Word and element locating data:
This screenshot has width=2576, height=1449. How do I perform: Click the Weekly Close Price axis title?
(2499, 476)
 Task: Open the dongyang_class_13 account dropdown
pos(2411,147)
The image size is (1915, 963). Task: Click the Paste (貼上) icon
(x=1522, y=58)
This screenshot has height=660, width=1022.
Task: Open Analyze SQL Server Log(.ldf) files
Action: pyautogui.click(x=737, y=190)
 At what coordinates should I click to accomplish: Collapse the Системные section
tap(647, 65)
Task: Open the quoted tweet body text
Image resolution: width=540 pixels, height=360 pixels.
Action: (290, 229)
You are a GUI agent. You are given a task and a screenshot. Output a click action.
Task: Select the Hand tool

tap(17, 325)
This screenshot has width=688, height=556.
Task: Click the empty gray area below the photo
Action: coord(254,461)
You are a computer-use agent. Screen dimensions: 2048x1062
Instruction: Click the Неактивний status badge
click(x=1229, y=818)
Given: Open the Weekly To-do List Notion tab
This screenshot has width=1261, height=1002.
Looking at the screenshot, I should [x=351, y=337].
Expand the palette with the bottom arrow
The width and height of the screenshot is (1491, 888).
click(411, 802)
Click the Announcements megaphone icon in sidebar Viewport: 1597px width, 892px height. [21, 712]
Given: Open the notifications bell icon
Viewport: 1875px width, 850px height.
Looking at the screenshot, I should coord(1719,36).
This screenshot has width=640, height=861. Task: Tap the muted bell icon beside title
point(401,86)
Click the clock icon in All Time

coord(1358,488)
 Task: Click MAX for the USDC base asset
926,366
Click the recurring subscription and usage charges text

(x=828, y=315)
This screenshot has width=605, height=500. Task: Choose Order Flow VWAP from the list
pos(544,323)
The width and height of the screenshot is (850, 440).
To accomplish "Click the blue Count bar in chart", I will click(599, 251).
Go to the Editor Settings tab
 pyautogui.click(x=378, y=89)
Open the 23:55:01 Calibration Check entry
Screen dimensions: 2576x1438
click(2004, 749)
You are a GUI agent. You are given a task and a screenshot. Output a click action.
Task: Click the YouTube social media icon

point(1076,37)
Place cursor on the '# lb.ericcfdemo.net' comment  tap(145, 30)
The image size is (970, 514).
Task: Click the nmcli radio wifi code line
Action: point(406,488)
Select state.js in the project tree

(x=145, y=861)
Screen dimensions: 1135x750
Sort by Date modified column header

Problem details »
Shift every answer coordinate up by 145 in the rows starting at the line containing "Open the 23:55:01 Calibration Check entry" and ending at the line containing "point(1076,37)", and write out all of those lines again, requests included.

Response »
Open the 23:55:01 Calibration Check entry
Screen dimensions: 2576x1438
click(2149, 894)
You are a GUI agent. You are given a task and a screenshot. Output a click action.
Task: Click the YouTube social media icon

point(1221,182)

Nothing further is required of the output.